Episcleritis and Scleritis
Definition | Aetiology | Pathophysiology | Risk Factors | Signs and Symptoms | Investigations | Management
Definition
Episcleritis is a benign, self limiting inflammation of the episclera, the thin layer of connective tissue between the conjunctiva and sclera.

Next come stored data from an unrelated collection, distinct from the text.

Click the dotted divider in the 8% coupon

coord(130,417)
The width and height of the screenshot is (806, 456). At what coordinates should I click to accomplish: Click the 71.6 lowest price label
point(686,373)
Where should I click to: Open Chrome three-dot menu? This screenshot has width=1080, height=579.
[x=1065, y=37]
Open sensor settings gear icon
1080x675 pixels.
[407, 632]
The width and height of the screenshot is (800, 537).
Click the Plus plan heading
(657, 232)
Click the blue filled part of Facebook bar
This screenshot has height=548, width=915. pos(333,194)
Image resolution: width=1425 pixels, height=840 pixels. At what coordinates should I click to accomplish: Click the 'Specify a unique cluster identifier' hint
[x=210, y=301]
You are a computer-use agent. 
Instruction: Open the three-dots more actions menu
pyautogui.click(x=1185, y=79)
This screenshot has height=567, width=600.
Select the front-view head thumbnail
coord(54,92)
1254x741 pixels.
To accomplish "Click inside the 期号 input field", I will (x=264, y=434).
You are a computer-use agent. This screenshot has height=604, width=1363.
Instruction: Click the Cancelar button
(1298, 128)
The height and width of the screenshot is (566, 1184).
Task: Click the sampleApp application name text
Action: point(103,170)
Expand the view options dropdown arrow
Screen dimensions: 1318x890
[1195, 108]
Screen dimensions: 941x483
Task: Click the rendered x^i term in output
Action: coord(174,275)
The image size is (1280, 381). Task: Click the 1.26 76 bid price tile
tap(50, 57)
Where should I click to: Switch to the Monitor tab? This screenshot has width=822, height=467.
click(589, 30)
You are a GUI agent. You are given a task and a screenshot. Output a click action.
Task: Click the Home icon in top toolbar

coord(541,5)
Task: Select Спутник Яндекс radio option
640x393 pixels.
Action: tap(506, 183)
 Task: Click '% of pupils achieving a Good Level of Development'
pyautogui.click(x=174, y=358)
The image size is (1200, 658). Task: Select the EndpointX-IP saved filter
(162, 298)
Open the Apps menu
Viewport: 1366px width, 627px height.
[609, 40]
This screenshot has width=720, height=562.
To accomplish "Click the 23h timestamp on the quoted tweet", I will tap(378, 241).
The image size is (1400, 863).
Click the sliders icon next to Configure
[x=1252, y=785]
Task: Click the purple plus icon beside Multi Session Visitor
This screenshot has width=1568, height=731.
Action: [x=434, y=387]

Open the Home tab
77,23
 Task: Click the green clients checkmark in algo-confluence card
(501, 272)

Scleritis is a more severe, potentially sight threatening inflammation of the sclera, often associated with systemic autoimmune diseases.
Aetiology
- Episcleritis: idiopathic in most cases, but may be associated with systemic inflammatory conditions such as rheumatoid arthritis, lupus, or inflammatory bowel disease.
- Scleritis: commonly linked to systemic autoimmune disorders (e.g., rheumatoid arthritis, granulomatosis with polyangiitis, relapsing polychondritis).
- Infectious causes (less common): herpes zoster, tuberculosis, syphilis.
Pathophysiology
- Episcleritis involves localized inflammation of the episclera without significant scleral involvement.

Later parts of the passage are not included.